For Figure, this public focus on data scarcity serves a dual purpose. It honestly frames the technical challenge while also positioning the company's massive real-world data collection efforts—through partnerships like the one with BMW Manufacturing—as a core, defensible moat. If data is the ultimate currency, then Figure's strategy of embedding its humanoids in complex industrial environments is a direct play to mint it.

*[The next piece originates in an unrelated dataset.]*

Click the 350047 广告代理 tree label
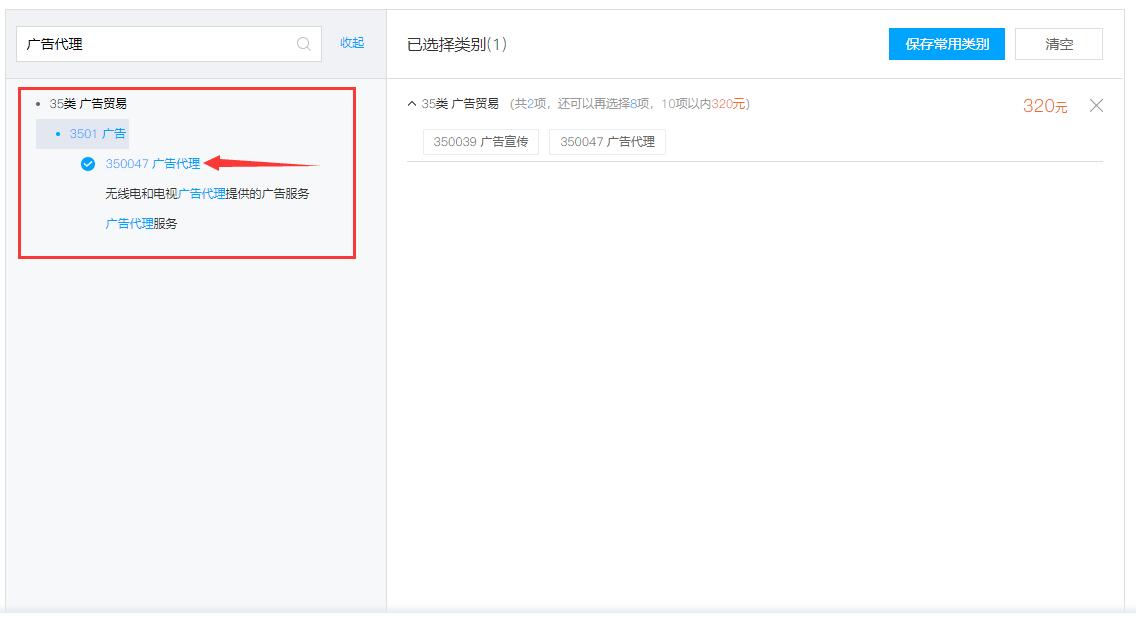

However, Adcock's claim that data is the "only thing" holding back general robotics is provocative. It arguably downplays remaining challenges in energy efficiency, mechanical reliability, cost-effective actuation, and real-time safety guarantees—hardware and control problems that are non-trivial. The statement likely reflects an AI-centric worldview, where the embodied intelligence problem is reduced to a large-scale learning problem once sufficient data exists. The next 12-18 months will test this hypothesis, as companies like Figure, 1X Technologies, and Sanctuary AI scale their data collection and begin to demonstrate whether their "helix stacks" can indeed deliver on the promise of generalization.
Frequently Asked Questions
What is the "helix stack" mentioned by Figure's CEO?
While not publicly detailed, the "helix stack" is almost certainly Figure's proprietary end-to-end AI software pipeline. It likely ingests multimodal data (camera feeds, joint positions, force readings, language commands), processes it through neural network models (likely vision-language-action models), and outputs low-level control commands for the robot's actuators. His comment suggests this pipeline is architecturally sound but data-hungry.
Why is robotic data so much more expensive than data for AI chatbots?
Data for chatbots (text) is abundant, existing digitally across the entire web. Robotic data is inherently physical and episodic. It requires a robot to physically interact with the world, which is slow, risks damage to the robot and environment, and needs human supervision or demonstration. Each successful or unsuccessful grasp, navigation path, or manipulation task is a costly data point.
Are simulations a viable solution to the robotic data problem?
Simulations are a crucial and widely used tool for generating large-scale, labeled data cheaply and safely. However, they are not a complete solution due to the "reality gap"—the differences between simulated physics and the messy real world. The most advanced teams use simulation for pre-training and broad skill acquisition, but still rely on real-world data for fine-tuning and closing the performance gap.
What companies are leading in the collection of real-world robotic data?
Several companies are betting heavily on large-scale real-world data collection. This includes 1X Technologies with its Eve and Neo robots, Sanctuary AI with its Phoenix humanoid, and Covariant with its warehouse manipulation systems. Figure's partnership with BMW is a prime example of an strategy to gain access to a high-value, structured environment for data collection at scale.